> _WHAT TO DO_
Which lines in the data contain the word "computer"? Please copy each of them.

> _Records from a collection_
---+---
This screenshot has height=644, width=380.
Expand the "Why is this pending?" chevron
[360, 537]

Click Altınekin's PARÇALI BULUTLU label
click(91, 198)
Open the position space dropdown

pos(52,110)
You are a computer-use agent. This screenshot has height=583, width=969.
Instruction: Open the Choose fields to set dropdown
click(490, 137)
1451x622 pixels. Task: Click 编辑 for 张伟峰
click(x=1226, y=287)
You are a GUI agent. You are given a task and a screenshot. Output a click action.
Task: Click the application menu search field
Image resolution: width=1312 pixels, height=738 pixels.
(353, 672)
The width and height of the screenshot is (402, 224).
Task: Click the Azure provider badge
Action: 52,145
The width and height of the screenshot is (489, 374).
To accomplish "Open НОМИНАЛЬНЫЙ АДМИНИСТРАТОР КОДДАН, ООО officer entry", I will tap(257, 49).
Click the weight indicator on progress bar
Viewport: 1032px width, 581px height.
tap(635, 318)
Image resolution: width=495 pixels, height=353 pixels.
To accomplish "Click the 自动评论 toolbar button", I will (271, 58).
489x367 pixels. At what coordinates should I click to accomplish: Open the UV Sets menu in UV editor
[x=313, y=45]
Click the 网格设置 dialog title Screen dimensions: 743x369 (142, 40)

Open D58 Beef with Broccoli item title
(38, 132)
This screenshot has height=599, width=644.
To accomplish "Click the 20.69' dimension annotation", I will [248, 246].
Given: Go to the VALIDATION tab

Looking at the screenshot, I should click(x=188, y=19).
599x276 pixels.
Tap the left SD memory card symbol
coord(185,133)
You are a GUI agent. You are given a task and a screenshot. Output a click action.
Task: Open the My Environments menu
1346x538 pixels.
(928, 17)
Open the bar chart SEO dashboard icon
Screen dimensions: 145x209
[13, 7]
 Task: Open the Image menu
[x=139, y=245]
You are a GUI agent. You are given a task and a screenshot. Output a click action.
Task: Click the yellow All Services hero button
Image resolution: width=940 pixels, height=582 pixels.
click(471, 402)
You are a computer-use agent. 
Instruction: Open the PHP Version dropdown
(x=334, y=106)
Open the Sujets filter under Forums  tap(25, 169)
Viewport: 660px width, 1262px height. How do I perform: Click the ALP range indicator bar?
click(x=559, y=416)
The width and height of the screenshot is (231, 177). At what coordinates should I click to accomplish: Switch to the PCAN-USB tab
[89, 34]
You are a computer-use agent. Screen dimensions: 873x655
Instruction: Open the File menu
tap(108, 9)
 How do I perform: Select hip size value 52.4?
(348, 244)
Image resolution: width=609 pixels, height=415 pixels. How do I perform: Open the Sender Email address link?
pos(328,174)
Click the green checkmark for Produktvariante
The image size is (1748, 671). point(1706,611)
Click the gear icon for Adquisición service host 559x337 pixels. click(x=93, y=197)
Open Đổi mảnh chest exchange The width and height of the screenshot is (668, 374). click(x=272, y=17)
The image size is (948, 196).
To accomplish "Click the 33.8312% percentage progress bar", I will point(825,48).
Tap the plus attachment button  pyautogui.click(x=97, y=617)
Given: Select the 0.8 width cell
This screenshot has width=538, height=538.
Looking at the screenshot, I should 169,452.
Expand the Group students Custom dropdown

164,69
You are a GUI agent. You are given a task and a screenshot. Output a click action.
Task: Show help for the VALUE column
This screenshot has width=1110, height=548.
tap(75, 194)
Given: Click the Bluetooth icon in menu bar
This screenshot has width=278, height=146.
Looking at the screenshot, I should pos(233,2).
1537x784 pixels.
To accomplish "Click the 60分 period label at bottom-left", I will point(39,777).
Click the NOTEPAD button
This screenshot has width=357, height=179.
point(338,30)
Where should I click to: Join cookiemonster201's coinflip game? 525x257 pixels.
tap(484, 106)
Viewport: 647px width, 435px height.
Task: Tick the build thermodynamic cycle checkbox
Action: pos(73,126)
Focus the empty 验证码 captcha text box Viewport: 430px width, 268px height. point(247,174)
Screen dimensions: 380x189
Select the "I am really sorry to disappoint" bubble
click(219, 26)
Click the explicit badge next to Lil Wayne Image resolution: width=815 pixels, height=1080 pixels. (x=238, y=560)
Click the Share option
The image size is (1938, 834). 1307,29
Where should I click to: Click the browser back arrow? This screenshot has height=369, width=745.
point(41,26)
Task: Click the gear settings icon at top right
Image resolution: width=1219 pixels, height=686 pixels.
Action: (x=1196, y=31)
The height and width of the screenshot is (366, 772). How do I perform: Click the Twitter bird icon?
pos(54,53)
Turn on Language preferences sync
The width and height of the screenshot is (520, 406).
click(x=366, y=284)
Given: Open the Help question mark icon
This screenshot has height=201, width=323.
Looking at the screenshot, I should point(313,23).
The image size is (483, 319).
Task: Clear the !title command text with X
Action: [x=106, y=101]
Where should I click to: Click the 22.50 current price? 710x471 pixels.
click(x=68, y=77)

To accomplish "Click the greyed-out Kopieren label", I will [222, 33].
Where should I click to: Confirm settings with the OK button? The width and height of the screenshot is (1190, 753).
---+---
> _SOLUTION FOR THIS PROBLEM_
You are a computer-use agent. This screenshot has height=583, width=969.
You are a computer-use agent. 
You are a computer-use agent. Screen dimensions: 873x655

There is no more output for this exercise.